SET TASK -> Edit the records from the line containing "Click the word Farbwerk" through the line containing "The image size is (371, 371). [x=275, y=337]", replacing "word" with "term" and changing nothing else. Return only those lines.

DATASET ROWS ->
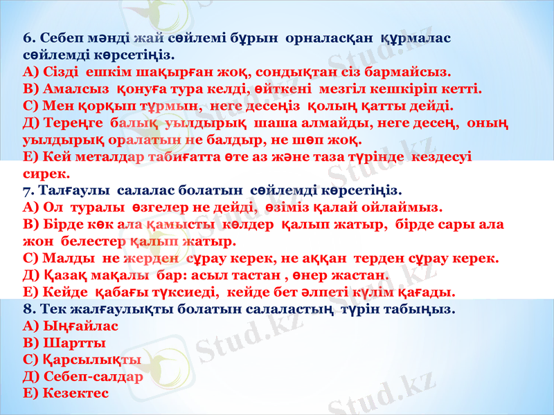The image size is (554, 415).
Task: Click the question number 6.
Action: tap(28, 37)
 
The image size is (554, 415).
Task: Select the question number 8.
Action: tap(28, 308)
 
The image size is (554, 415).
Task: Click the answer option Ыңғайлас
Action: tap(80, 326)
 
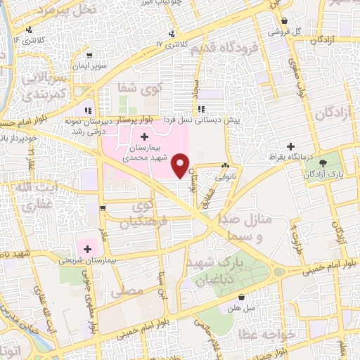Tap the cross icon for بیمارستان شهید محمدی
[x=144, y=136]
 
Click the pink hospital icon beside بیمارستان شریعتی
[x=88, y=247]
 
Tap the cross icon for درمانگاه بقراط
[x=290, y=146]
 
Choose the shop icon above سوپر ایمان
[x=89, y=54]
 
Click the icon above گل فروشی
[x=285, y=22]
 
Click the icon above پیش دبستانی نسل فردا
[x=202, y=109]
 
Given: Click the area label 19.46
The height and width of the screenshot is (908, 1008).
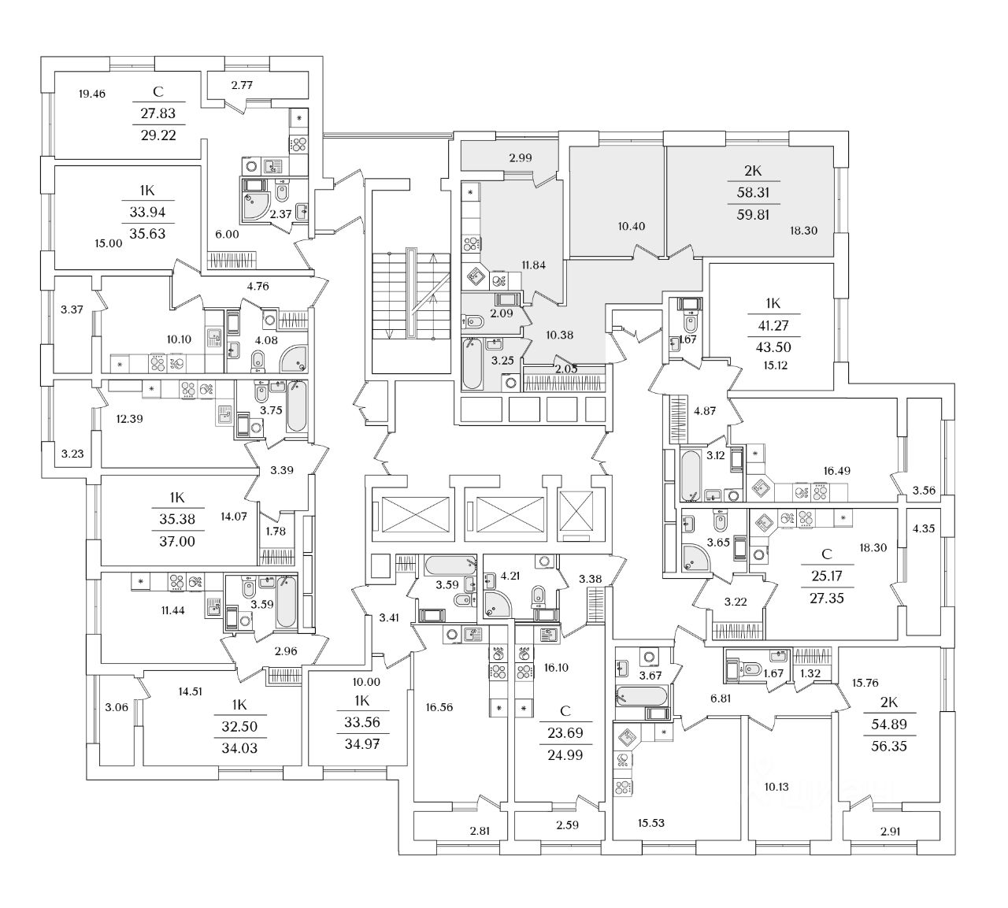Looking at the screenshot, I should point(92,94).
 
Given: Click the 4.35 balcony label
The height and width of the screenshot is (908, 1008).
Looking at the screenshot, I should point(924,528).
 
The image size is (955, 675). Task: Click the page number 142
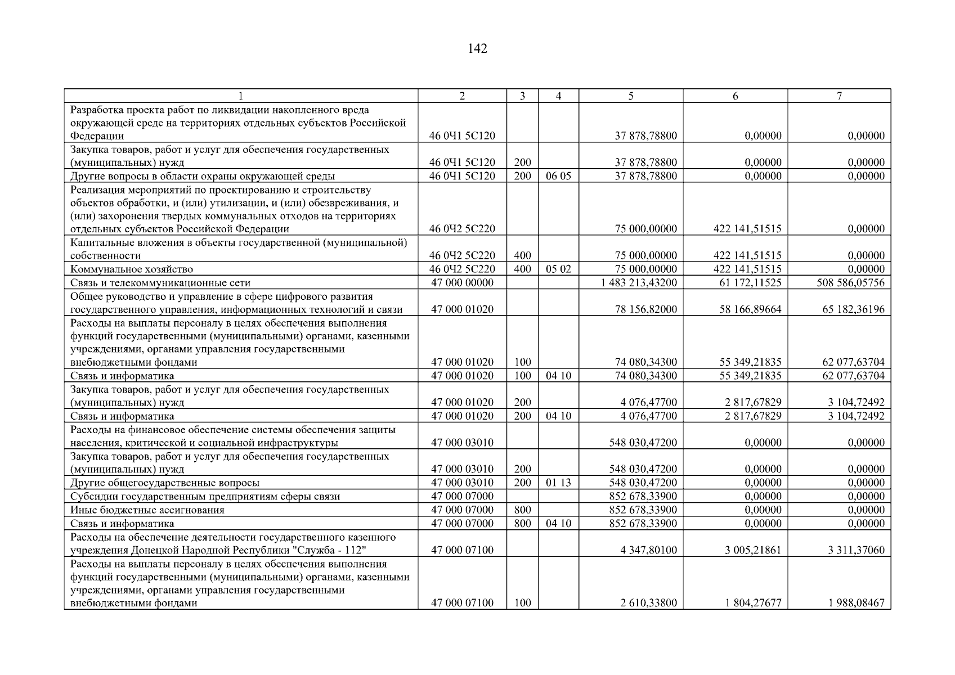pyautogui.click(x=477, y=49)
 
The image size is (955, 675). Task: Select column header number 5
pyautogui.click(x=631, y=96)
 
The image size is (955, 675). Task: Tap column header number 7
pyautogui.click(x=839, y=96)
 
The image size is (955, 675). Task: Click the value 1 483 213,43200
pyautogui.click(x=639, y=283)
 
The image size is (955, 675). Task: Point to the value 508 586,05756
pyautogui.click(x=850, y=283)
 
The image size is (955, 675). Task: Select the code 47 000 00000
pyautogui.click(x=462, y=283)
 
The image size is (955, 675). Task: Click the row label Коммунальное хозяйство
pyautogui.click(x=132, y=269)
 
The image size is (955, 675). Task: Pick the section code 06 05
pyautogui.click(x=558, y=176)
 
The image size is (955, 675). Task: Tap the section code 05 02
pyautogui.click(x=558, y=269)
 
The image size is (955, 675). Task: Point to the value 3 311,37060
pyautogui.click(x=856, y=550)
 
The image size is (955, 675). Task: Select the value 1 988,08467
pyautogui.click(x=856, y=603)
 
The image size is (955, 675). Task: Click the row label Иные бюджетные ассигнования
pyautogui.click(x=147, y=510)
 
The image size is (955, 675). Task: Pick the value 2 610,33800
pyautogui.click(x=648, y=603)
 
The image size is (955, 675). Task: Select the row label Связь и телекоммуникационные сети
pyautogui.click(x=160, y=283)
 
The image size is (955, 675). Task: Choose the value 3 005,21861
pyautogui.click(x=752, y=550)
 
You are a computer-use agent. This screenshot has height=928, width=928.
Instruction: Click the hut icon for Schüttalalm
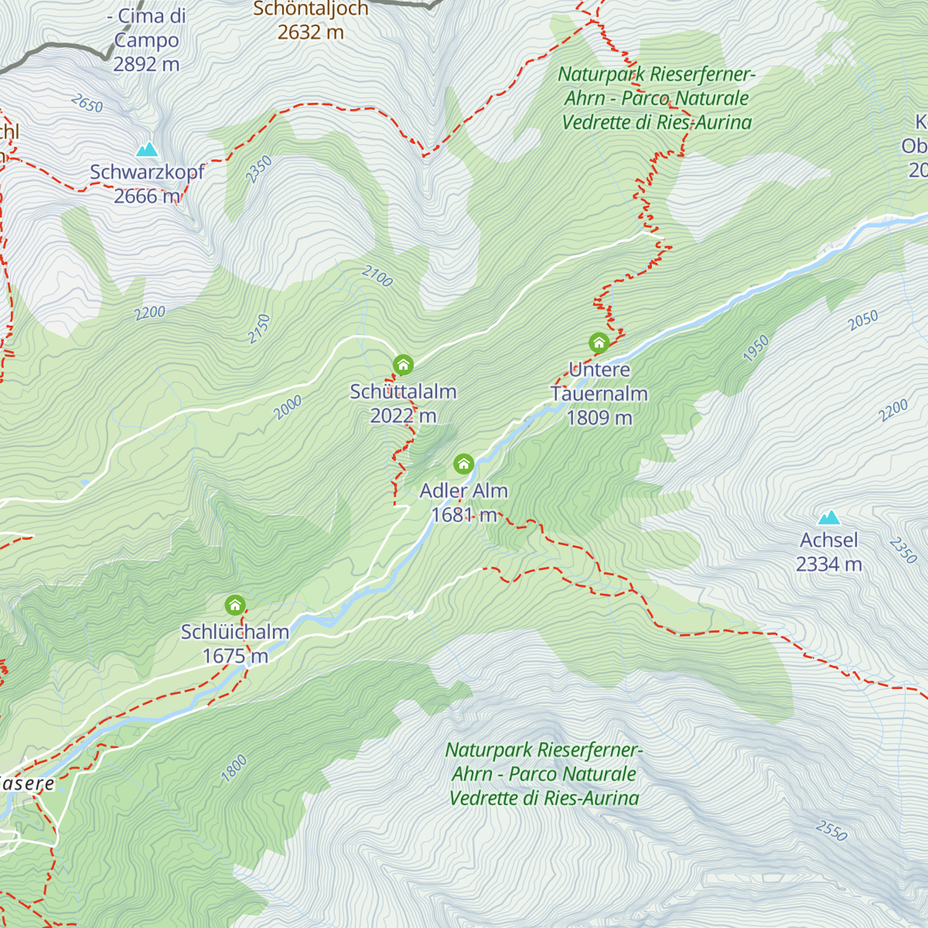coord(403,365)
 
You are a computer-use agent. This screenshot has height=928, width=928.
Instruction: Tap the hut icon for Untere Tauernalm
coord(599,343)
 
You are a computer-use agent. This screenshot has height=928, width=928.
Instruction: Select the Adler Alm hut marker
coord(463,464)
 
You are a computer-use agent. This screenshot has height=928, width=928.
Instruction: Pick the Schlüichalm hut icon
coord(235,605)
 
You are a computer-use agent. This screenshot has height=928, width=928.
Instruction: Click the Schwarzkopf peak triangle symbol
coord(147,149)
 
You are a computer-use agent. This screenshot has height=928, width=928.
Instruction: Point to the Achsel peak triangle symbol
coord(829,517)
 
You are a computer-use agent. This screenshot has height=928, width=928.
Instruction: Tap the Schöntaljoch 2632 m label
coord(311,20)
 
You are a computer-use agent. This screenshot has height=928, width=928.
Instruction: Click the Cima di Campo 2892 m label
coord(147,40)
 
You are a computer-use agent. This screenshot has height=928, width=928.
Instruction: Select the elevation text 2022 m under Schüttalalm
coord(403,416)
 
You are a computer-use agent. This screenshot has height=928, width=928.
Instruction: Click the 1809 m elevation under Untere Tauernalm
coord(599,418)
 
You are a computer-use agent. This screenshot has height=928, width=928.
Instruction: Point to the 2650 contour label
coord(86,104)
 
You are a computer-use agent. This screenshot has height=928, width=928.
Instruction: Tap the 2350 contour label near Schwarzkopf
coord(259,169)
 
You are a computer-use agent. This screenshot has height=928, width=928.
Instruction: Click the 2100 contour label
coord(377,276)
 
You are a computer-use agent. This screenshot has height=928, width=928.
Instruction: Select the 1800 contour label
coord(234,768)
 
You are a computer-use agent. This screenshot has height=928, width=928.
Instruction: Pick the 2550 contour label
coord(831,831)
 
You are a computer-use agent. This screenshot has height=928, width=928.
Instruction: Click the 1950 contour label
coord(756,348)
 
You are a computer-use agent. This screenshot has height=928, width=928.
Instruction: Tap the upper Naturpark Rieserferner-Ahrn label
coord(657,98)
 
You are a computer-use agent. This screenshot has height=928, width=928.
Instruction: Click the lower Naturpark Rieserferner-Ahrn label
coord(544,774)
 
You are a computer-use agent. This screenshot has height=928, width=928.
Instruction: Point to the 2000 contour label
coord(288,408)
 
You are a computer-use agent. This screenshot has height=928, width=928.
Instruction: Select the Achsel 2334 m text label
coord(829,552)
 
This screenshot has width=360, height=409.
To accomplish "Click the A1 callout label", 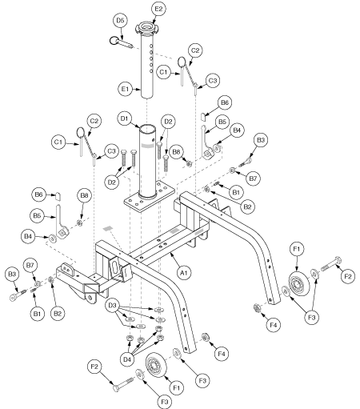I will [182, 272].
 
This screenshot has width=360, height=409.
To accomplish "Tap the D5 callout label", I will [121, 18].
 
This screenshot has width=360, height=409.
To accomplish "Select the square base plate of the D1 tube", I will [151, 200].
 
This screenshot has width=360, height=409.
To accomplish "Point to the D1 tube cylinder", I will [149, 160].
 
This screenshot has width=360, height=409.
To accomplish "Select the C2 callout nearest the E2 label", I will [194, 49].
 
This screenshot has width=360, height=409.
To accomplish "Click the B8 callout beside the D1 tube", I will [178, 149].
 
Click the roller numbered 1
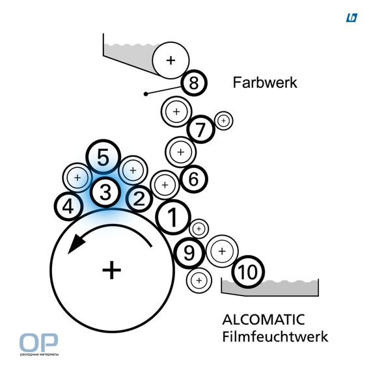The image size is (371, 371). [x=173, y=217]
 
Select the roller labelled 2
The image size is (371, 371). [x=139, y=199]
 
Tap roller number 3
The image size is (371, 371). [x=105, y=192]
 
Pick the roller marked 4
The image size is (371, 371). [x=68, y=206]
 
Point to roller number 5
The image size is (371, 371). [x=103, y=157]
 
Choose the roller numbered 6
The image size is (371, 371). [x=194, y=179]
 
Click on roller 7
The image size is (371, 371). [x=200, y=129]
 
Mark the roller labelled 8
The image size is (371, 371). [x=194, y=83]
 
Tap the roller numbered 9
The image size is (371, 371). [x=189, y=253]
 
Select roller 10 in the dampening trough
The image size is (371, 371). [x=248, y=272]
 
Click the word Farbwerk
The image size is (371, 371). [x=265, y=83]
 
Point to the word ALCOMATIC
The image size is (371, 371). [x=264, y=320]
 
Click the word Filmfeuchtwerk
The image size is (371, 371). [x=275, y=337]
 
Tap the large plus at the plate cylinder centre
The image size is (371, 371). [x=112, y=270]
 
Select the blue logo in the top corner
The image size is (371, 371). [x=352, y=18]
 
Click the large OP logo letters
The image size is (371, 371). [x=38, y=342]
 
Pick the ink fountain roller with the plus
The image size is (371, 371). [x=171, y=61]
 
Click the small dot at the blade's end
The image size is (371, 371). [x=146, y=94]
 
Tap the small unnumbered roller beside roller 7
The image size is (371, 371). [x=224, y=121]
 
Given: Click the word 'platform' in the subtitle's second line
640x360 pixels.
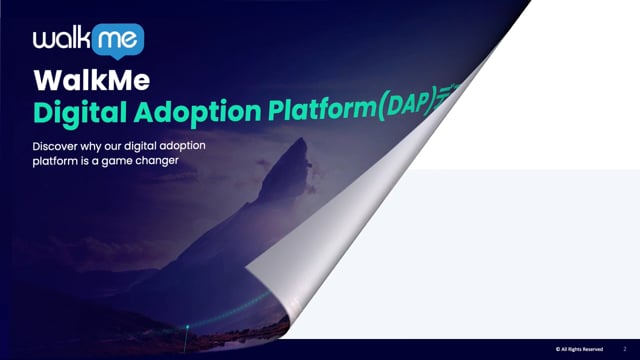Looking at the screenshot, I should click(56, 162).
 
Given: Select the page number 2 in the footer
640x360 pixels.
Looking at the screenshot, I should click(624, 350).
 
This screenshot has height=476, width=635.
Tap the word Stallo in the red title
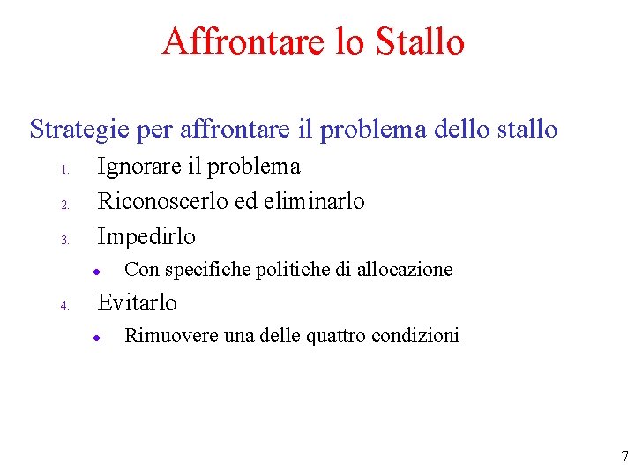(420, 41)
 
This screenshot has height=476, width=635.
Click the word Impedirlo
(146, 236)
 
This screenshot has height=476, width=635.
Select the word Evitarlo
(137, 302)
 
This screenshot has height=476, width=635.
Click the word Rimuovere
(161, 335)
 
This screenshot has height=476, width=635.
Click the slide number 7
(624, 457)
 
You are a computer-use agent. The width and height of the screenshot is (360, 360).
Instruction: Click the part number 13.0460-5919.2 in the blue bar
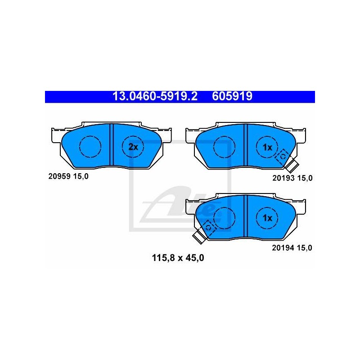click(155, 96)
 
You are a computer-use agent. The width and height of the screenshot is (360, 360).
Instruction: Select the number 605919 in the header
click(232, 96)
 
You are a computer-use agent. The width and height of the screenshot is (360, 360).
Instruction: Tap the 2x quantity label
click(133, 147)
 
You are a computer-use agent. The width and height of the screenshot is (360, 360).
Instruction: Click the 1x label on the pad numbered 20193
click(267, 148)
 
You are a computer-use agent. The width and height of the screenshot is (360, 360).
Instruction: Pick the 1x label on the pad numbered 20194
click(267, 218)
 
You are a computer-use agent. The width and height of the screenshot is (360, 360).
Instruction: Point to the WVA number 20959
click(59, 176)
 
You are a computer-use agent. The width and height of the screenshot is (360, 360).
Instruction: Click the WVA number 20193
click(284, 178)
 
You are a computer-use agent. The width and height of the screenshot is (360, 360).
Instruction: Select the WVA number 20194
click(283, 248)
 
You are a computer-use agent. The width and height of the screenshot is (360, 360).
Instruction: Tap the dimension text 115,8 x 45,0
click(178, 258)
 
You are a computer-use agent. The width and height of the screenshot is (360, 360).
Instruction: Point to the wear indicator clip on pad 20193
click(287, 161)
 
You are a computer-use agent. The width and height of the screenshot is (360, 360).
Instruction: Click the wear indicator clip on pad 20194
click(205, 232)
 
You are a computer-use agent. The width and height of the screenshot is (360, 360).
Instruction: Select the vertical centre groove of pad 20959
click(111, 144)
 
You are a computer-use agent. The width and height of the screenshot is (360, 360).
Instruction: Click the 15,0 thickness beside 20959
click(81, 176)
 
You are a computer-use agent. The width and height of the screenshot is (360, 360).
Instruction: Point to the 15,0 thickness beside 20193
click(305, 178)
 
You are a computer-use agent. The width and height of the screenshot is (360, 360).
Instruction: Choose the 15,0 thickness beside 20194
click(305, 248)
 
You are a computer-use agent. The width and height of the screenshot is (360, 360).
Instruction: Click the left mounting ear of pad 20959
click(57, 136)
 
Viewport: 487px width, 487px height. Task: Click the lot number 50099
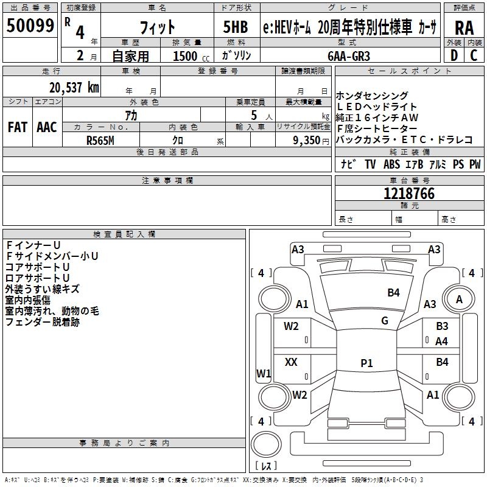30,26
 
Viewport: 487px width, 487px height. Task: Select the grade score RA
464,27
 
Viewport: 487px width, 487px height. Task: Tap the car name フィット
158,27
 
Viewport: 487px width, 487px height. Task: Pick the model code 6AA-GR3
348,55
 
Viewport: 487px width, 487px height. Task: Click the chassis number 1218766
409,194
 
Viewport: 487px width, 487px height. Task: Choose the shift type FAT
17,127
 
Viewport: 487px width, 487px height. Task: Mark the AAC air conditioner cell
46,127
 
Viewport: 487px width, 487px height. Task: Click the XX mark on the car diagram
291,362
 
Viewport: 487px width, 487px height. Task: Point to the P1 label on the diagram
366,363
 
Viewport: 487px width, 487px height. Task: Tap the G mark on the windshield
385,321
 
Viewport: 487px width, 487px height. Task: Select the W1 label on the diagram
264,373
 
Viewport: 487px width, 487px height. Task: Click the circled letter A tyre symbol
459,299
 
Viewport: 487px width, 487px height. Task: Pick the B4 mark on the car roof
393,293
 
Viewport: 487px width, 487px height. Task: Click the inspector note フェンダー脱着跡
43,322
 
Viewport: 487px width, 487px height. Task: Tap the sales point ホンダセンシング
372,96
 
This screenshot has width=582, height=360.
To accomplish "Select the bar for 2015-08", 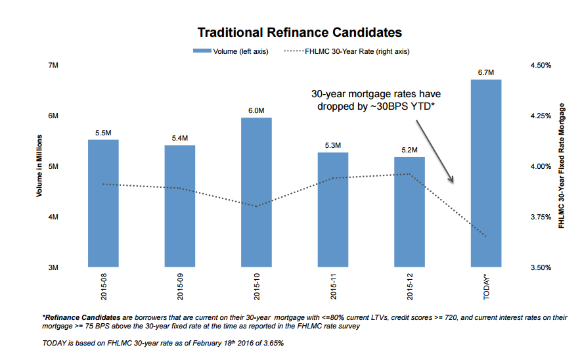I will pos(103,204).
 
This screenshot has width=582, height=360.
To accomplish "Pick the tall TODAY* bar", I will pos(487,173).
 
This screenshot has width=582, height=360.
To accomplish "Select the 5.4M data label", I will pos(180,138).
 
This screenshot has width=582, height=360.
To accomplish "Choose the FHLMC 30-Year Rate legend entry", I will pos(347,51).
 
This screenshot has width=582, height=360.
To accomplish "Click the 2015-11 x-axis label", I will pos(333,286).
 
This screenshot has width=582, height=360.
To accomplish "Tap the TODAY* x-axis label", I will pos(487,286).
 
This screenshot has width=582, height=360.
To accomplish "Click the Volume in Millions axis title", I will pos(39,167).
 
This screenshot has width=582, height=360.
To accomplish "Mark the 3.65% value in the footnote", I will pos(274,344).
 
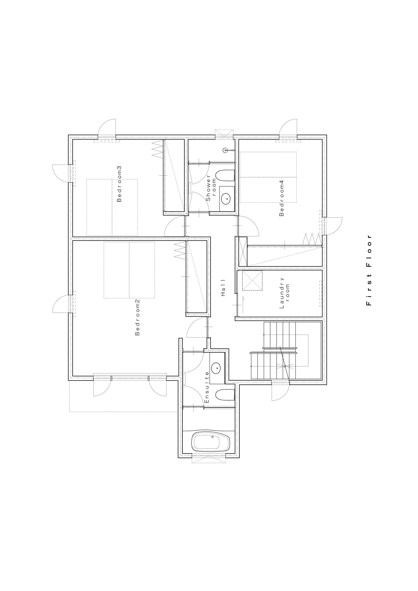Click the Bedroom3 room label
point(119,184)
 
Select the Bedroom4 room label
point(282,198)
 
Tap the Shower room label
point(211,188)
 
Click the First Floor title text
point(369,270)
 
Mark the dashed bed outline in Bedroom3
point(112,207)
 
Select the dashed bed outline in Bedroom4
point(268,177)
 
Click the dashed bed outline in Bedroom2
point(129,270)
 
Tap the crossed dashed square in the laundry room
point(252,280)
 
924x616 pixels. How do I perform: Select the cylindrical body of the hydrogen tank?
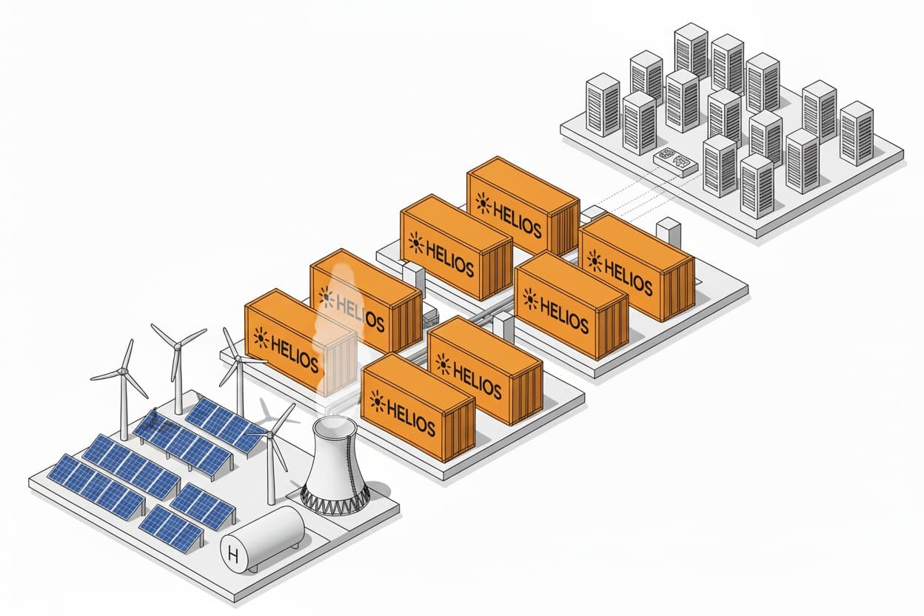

COMPLETED TASK ->
Click the term Farbwerk
The image size is (371, 371). [x=265, y=83]
 
Point to the term ALCOMATIC
The image size is (371, 371). [x=264, y=320]
 
Click the term Filmfeuchtwerk
The image size is (371, 371). [x=275, y=337]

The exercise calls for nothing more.